Wednesday, November 23, 2011

Kringla, Versatile and Amazing Little Pastry

    It’s the day before Thanksgiving.  It’s time. 
    I climb on the kitchen stool and open the cabinets in my 30’s kitchen.  After a sigh over the disarray, I reach for the top shelf.  Out comes a half package of spaghetti, the Dutch cocoa in the pretty tin, the excess corn husks from a tamale experiment, a lost BBQ spice blend, and six open boxes of toothpicks.  There it is, next to a sandwich bag of half used birthday candles.  The chipped, dark brown recipe box still has floury finger prints from when I stowed it away last year.

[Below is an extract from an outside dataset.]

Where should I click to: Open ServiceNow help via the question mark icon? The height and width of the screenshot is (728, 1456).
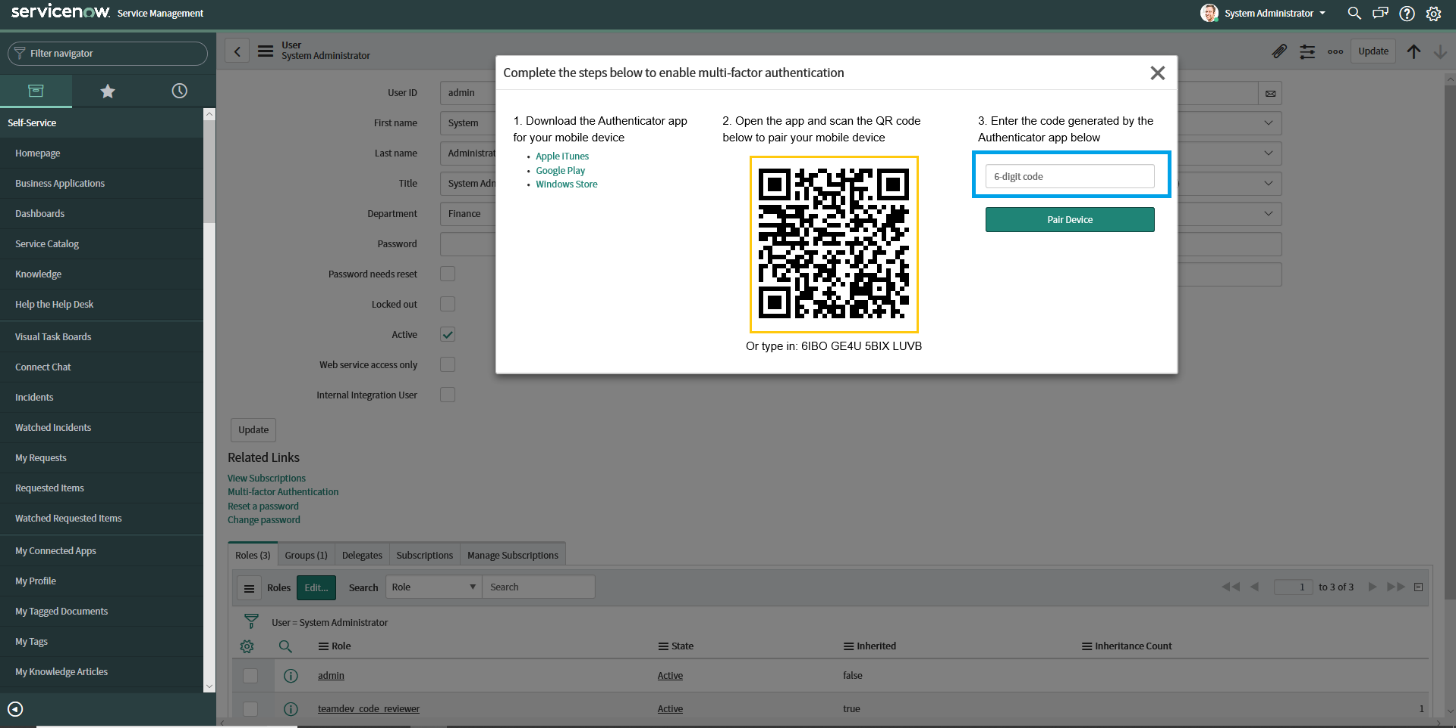pos(1407,13)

     I really only bring out the box around the holidays.  Most of my recipes are digitized and searchable or clipped from magazines and stashed in three ringed binders.  But, around the holidays, that annual nostalgia for familial comforts must be satisfied and grandmas old recipes are resurrected.  I open the box.  There it is, printed on bright yellow paper and given to me by my aunt years ago.  The recipe for Kringla.  An upper Midwestern mainstay, this Norwegian pastry is an enigma, both dense and fluffy.   The slight sweetness is like no other and immediately evokes memories of stocking footed mornings watching Sunday Morning and cozy evenings playing Rummikub.   My grandmother served Kringla with butter and a dish of jam.   They are frequent additions to after dinner cookie trays on my aunt’s coffee table.  My dad likes them with coffee in the morning.  When I asked him how Grandpa liked to eat them, he smiled though the phone and said, “Quickly.”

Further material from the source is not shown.